Il mandato di sei anni del governatore scade in autunno e le ragioni che rendono realistico un avvicendamento non mancano: l'oggettiva debolezza in cui Bankitalia si è ritrovata dopo una gestione problematica della crisi bancaria; i contrasti fra Visco e l'ex premier Renzi; la necessità di pensare alla futura governance Bce (le schermaglie sul dopo-Draghi nel 2019 sono già cominciate e non è certo che l'Italia avrà ancora un seggio nell'esecutivo).

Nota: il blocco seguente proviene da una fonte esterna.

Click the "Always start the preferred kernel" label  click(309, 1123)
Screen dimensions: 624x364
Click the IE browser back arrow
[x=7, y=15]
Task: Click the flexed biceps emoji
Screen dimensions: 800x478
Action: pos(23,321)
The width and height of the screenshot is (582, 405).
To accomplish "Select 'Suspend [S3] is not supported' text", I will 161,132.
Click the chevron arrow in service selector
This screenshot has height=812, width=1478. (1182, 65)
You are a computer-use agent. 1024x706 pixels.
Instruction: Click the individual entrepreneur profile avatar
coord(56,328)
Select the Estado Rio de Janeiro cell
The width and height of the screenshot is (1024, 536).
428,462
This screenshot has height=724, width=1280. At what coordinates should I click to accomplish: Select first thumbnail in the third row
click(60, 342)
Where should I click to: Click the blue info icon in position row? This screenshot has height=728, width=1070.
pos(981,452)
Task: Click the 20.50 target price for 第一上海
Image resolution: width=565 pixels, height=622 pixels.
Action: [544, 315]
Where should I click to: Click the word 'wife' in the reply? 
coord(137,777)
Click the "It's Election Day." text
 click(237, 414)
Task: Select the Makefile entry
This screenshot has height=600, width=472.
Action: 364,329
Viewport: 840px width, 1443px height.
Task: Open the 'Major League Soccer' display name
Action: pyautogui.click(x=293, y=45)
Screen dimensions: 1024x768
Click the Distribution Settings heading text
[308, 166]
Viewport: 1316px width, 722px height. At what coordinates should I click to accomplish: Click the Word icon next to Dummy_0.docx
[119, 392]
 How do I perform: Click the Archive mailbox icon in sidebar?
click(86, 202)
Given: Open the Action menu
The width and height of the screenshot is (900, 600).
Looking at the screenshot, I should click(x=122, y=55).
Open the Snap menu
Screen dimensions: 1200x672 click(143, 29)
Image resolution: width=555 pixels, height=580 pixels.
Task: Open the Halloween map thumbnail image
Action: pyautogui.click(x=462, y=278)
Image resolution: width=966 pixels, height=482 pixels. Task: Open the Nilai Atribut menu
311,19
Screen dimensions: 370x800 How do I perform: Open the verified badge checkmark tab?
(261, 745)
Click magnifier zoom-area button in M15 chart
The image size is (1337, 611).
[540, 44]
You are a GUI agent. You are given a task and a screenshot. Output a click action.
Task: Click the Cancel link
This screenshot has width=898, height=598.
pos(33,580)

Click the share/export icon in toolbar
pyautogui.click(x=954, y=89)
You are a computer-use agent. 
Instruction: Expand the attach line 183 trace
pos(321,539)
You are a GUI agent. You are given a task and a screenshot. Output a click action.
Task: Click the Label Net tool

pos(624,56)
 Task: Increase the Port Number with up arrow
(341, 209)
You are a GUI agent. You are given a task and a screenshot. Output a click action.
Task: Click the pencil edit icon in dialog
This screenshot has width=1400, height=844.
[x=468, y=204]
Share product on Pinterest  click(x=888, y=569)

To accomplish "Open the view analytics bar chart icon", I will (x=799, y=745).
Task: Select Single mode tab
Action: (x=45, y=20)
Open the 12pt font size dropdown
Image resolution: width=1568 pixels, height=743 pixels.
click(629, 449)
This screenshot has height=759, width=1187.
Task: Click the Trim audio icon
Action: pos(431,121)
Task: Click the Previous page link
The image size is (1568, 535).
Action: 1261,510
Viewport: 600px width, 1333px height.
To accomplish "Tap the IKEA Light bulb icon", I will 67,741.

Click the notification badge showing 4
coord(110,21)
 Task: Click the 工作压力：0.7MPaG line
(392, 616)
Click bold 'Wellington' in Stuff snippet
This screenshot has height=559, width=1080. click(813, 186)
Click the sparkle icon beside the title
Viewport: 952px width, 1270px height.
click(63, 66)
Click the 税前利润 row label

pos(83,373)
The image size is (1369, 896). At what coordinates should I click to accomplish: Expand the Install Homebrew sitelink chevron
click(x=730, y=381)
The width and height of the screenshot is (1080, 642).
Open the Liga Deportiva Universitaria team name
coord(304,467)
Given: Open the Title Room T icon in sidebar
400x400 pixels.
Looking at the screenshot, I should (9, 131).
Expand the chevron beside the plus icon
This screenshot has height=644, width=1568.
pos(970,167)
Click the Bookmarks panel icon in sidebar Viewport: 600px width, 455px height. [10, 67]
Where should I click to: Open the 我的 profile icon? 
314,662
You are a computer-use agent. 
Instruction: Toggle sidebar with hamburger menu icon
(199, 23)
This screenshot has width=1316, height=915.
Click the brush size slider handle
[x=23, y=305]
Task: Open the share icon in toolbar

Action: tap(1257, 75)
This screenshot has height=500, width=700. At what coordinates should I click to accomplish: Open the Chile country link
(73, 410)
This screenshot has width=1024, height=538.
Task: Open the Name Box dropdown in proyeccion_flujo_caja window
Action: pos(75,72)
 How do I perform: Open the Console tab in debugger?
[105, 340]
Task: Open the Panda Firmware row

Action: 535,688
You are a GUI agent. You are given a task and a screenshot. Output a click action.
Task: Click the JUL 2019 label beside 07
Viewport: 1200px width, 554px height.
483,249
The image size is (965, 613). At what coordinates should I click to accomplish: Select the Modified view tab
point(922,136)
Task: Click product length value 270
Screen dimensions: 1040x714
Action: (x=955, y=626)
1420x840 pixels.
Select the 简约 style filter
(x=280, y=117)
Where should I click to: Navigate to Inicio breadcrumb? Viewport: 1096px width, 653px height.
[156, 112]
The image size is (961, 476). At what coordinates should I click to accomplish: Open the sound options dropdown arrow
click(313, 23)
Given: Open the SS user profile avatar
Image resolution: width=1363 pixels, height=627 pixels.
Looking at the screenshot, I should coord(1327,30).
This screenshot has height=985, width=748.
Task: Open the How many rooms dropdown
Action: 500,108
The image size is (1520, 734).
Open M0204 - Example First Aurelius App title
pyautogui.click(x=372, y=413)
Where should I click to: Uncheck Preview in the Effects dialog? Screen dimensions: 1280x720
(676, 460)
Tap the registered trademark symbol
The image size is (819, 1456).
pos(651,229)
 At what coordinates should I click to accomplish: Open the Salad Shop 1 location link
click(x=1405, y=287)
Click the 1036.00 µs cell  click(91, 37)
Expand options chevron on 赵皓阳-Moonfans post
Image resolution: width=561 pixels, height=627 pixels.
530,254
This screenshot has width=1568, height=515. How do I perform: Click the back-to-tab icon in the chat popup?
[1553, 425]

Inutile dire che Bini Smaghi è "ruota di scorta" ma anche concorrente di Padoan per qualsiasi incarico: anche nel 2011 Visco emerse come governatore dallo stallo fra Fabrizio Saccomanni (candidato di Draghi e dell'establishment interno di Via Nazionale) e Vittorio Grilli, direttore generale del Tesoro sostenuto dal ministro Tremonti, al termine della sanguinosa estate del 2011. Quella in cui Draghi, appena designato alla Bce, aveva sottoscritto il diktat-austerity all'Italia e di fatto dimissionato il governo Berlusconi.

E Zingales? L'eterno contrarian ultraliberista, dopo essere stato assiduo di Renzi della prima Leopolda, non ne è mai stato valorizzato in termini di incarichi. L'economista di Chicago si è quindi ultimamente ritrovato su posizioni dialoganti con M5s: formazione politica alla disperata ricerca di personale spendibile per eventuali incarichi di governo. L'ipotesi della partecipazione dei grillini a un esecutivo di coalizione dopo elezioni 2018 segnate dal probabile ritorno al proporzionale, non è più remota. E Zingales - sebbene finora alla prova solo nei consigli d'amministrazione di Eni e Telecom - non ha certo carte meno in regola per fare il ministro finanziario di quante ne avessero alla nomina Euclid Tsakalotos o il suo predecessore Yanis Voroufakis nel governo greco guidato da Syriza. Il suo compagno di stanza e di ricerche a Chicago, Raghuram Rajan, è diventato governatore della Banca centrale indiana. Ovvio che se la coalizione vincente fosse invece quella etichettata come "Nazareno" (Renzi-Berlusconi) il front runner per via XX Settembre sarebbe ancora Bini Smaghi. 

E' meno facile immaginare Alesina e Giavazzi direttamente candidati a qualcosa: come fu per il loro pigmalione Monti, prima alla Commissione Ue poi a Palazzo Chigi. Il loro attivismo è probabilmente più leggibile in chiave di difesa di un certo establishment - fra finanza, istituzioni e università - messo sotto prolungata pressione rottamatoria da Renzi. Chissà se ad esempio l'ipotesi attribuita all'ex premier - la chiamata in Bankitalia dell'attuale Ceo di Intesa Sanpaolo Carlo Messina - li troverebbe favorevoli. Ma il "grande gioco" è ancora agli inizi.